What the task asks = Scale the lines starting at the one containing "You are a GUI" and ending at the one containing "pyautogui.click(x=327, y=245)", both included, by writing them all out again, requests and all. Multiply every click coordinate in the answers by 0.85 and round it to a whole number, with halves rounded up.

Provided records =

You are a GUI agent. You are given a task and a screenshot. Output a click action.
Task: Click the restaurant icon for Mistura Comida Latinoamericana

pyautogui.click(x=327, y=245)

* * *

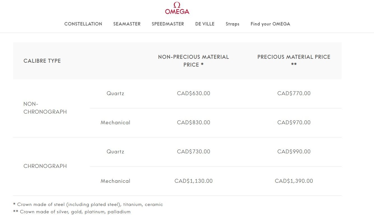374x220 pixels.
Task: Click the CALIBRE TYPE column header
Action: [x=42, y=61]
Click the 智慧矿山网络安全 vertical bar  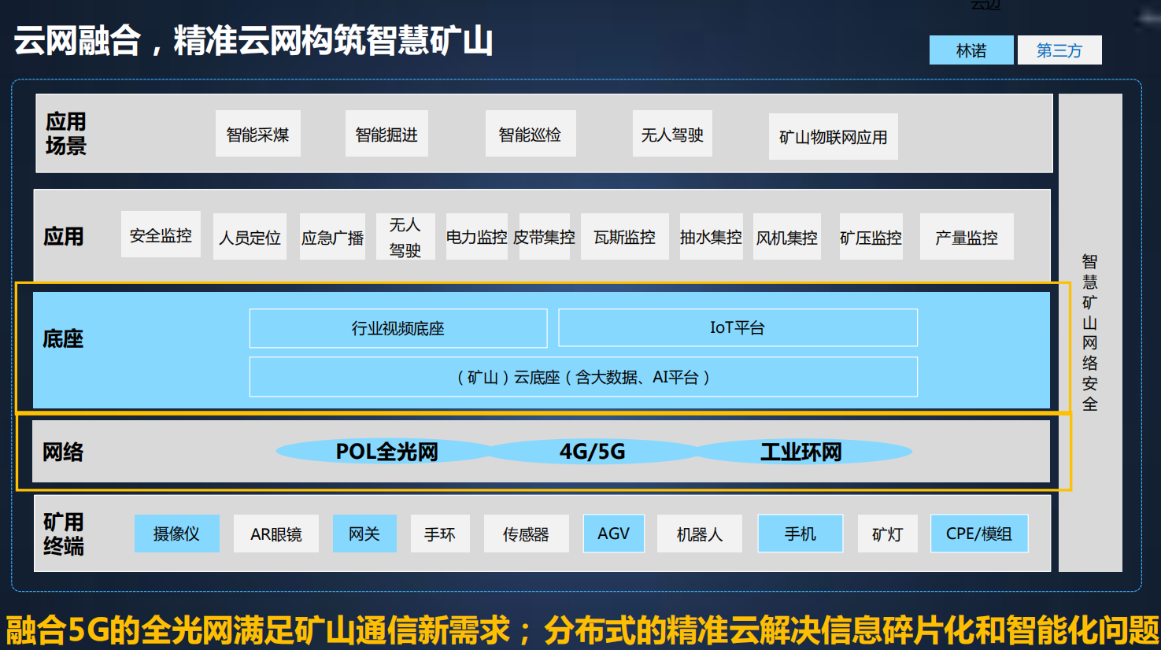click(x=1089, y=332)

The response =
You are a GUI agent. You are given a task and a screenshot. Output a click action.
Task: Click the restaurant icon for Mistura Comida Latinoamericana

pyautogui.click(x=278, y=208)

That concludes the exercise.